Canonical Juju

Unit is stuck in unknown/lost status when scaling down

Bug #1977582 reported by Leon on 2022-06-03

This bug affects 13 people

	Status	Importance	Assigned to	Milestone
Canonical Juju	Fix Released	High	Thomas Miller	Canonical Juju 2.9.44
3.1	Fix Released	High	Thomas Miller	Canonical Juju 3.1.5
3.2	Fix Released	High	Thomas Miller	Canonical Juju 3.2.2

Bug Description

With Juju 2.9.31, on scaledown, the highest unit is never removed and is stuck in unknown/lost status.

The message says "agent lost, see 'juju show-status-log prometheus/2'"
however:

$ juju show-status-log prometheus/2
ERROR no status history available

I was able to reproduce this on github actions and locally.

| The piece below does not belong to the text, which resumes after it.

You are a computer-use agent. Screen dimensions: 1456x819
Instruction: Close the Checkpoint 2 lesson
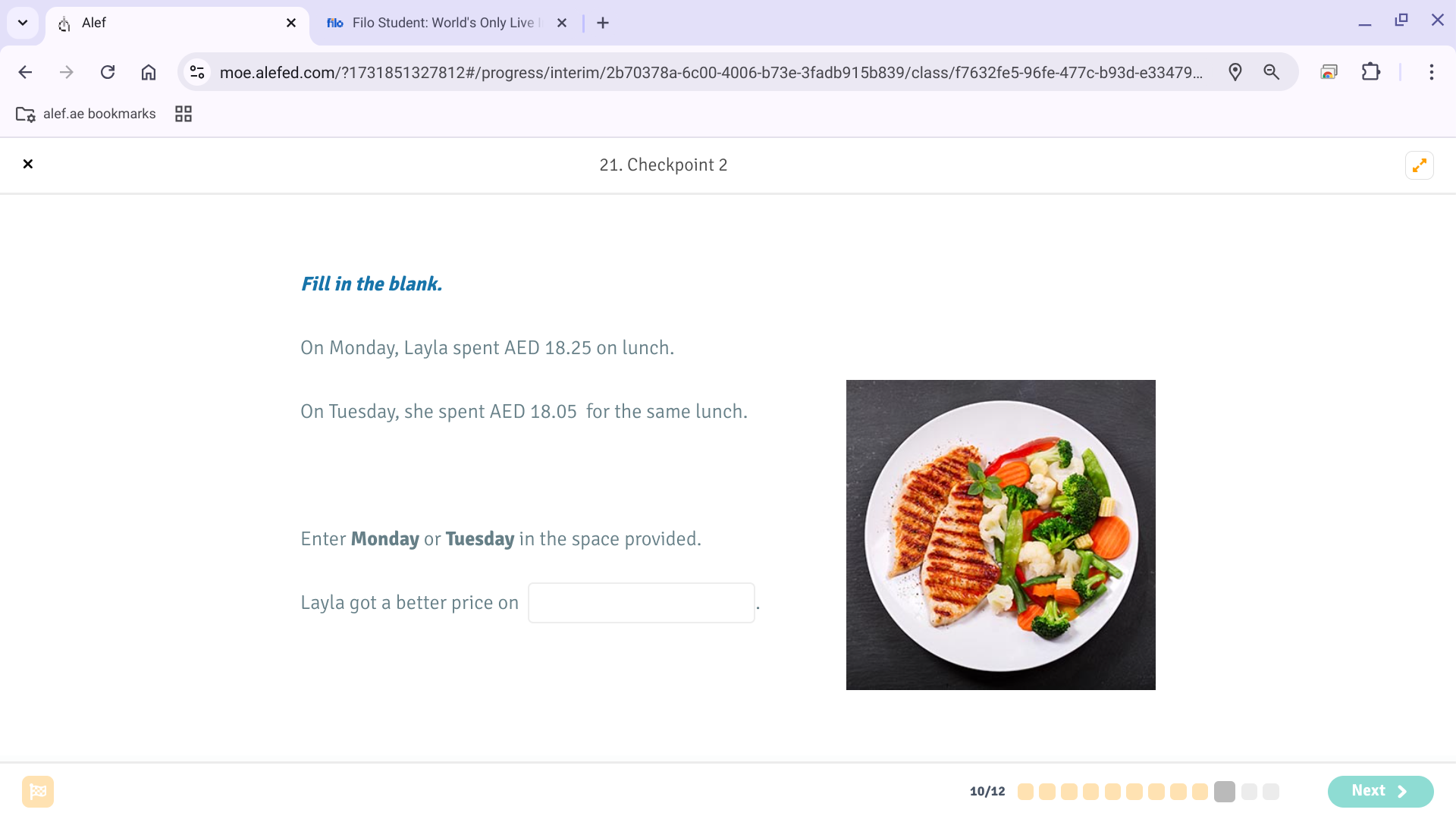coord(28,165)
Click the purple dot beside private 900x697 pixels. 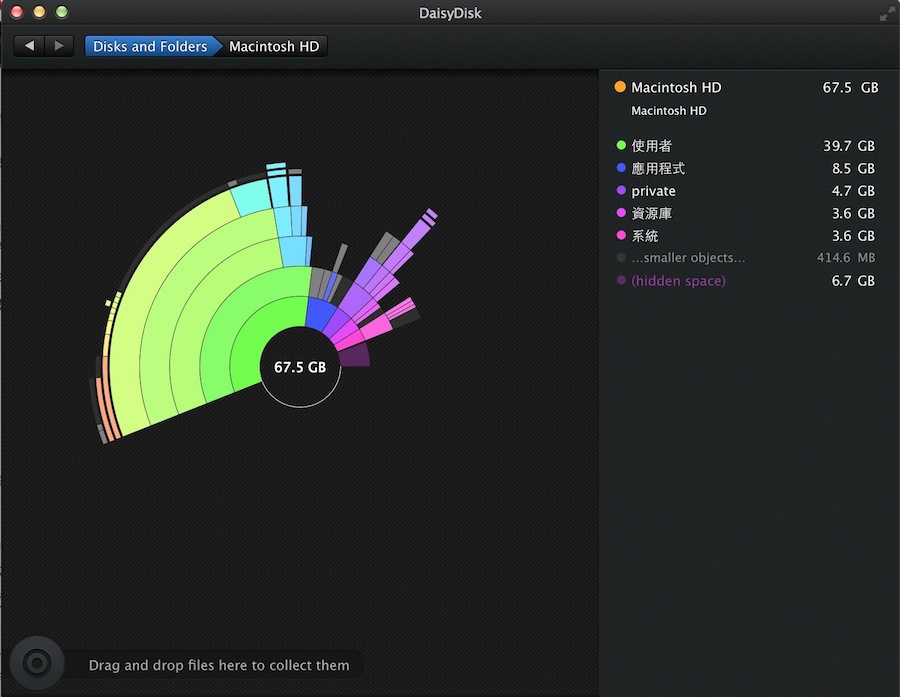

Example of failing integration tests for this reason:

https://github.com/canonical/loki-k8s-operator/runs/6715106687?check_suite_focus=true#step:4:331
https://github.com/canonical/prometheus-k8s-operator/runs/6678292826?check_suite_focus=true#step:4:842
https://github.com/canonical/prometheus-k8s-operator/runs/6715955362?check_suite_focus=true#step:4:896

Leon (sed-i) on 2022-06-03

summary:

- Unit is Unit stuck in unknown/lost status when scaling down
+ Unit is stuck in unknown/lost status when scaling down

Revision history for this message

Leon (sed-i) wrote on 2022-06-03:

Everything works fine when I use --agent-version 2.9.29.

Revision history for this message

Jose C. Massón (jose-masson) wrote on 2022-06-07:

I can confirm this issue with Juju version 2.9.31

Revision history for this message

John A Meinel (jameinel) wrote on 2022-06-07:

I know Harry has been looking at teardown, it would be good to know if there was a specific regression here.

Changed in juju:
assignee:	nobody → Harry Pidcock (hpidcock)
importance:	Undecided → High
milestone:	none → 2.9.33
status:	New → Triaged

Revision history for this message

Harry Pidcock (hpidcock) wrote on 2022-06-08:

After an investigation yesterday, this is caused by the charm taking more than 30 seconds to run stop/remove/-relation-departed etc hooks during pod termination. Although this looks like a regression, the behaviour was already there but was unfortunately hidden by another bug.

Ultimately this will be properly fixed by a fix for https://bugs.launchpad.net/juju/+bug/1951415 which work is ongoing.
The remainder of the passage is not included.